**PROBLEM REQUIREMENTS**. Render every line of the data below as a Markdown table with the columns Row and Text, numbering each row and omitting blank lines.

[INFORMATION SUPPLIED start]

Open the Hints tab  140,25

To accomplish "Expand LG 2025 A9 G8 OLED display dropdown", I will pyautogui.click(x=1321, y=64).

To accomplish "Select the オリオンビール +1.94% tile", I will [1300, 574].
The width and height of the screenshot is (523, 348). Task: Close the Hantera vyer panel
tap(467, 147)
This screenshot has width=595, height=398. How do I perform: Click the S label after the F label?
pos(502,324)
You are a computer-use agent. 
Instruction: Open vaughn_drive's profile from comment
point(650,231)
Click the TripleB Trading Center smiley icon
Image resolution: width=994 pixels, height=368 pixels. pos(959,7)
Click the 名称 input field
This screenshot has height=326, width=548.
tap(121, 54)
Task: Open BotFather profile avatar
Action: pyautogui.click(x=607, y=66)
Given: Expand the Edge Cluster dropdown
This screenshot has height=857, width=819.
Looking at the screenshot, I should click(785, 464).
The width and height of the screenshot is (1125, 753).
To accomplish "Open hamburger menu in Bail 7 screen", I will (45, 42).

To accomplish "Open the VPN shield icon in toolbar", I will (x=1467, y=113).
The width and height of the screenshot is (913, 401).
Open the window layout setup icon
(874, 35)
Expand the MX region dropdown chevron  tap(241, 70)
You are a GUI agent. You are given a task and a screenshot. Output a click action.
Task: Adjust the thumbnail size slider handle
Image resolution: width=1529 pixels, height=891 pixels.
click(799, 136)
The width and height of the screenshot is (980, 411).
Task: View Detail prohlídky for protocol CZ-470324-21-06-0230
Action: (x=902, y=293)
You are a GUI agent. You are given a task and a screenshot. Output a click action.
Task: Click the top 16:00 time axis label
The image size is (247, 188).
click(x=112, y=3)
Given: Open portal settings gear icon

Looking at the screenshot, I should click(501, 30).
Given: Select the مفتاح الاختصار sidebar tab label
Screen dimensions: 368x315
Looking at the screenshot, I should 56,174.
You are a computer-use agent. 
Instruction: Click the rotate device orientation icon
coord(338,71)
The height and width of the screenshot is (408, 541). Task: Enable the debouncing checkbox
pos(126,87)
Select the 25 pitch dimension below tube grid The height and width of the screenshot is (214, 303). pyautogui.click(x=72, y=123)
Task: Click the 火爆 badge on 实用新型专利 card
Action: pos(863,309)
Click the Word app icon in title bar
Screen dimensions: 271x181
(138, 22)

[INFORMATION SUPPLIED end]

**FINISHED TASK**.
| Row | Text |
|---|---|
| 1 | Open the Hints tab  140,25 |
| 2 | To accomplish "Expand LG 2025 A9 G8 OLED display dropdown", I will pyautogui.click(x=1321, y=64). |
| 3 | To accomplish "Select the オリオンビール +1.94% tile", I will [1300, 574]. |
| 4 | The width and height of the screenshot is (523, 348). Task: Close the Hantera vyer panel |
| 5 | tap(467, 147) |
| 6 | This screenshot has width=595, height=398. How do I perform: Click the S label after the F label? |
| 7 | pos(502,324) |
| 8 | You are a computer-use agent.  |
| 9 | Instruction: Open vaughn_drive's profile from comment |
| 10 | point(650,231) |
| 11 | Click the TripleB Trading Center smiley icon |
| 12 | Image resolution: width=994 pixels, height=368 pixels. pos(959,7) |
| 13 | Click the 名称 input field |
| 14 | This screenshot has height=326, width=548. |
| 15 | tap(121, 54) |
| 16 | Task: Open BotFather profile avatar |
| 17 | Action: pyautogui.click(x=607, y=66) |
| 18 | Given: Expand the Edge Cluster dropdown |
| 19 | This screenshot has height=857, width=819. |
| 20 | Looking at the screenshot, I should click(785, 464). |
| 21 | The width and height of the screenshot is (1125, 753). |
| 22 | To accomplish "Open hamburger menu in Bail 7 screen", I will (45, 42). |
| 23 | To accomplish "Open the VPN shield icon in toolbar", I will (x=1467, y=113). |
| 24 | The width and height of the screenshot is (913, 401). |
| 25 | Open the window layout setup icon |
| 26 | (874, 35) |
| 27 | Expand the MX region dropdown chevron  tap(241, 70) |
| 28 | You are a GUI agent. You are given a task and a screenshot. Output a click action. |
| 29 | Task: Adjust the thumbnail size slider handle |
| 30 | Image resolution: width=1529 pixels, height=891 pixels. |
| 31 | click(799, 136) |
| 32 | The width and height of the screenshot is (980, 411). |
| 33 | Task: View Detail prohlídky for protocol CZ-470324-21-06-0230 |
| 34 | Action: (x=902, y=293) |
| 35 | You are a GUI agent. You are given a task and a screenshot. Output a click action. |
| 36 | Task: Click the top 16:00 time axis label |
| 37 | The image size is (247, 188). |
| 38 | click(x=112, y=3) |
| 39 | Given: Open portal settings gear icon |
| 40 | Looking at the screenshot, I should click(501, 30). |
| 41 | Given: Select the مفتاح الاختصار sidebar tab label |
| 42 | Screen dimensions: 368x315 |
| 43 | Looking at the screenshot, I should 56,174. |
| 44 | You are a computer-use agent.  |
| 45 | Instruction: Click the rotate device orientation icon |
| 46 | coord(338,71) |
| 47 | The height and width of the screenshot is (408, 541). Task: Enable the debouncing checkbox |
| 48 | pos(126,87) |
| 49 | Select the 25 pitch dimension below tube grid The height and width of the screenshot is (214, 303). pyautogui.click(x=72, y=123) |
| 50 | Task: Click the 火爆 badge on 实用新型专利 card |
| 51 | Action: pos(863,309) |
| 52 | Click the Word app icon in title bar |
| 53 | Screen dimensions: 271x181 |
| 54 | (138, 22) |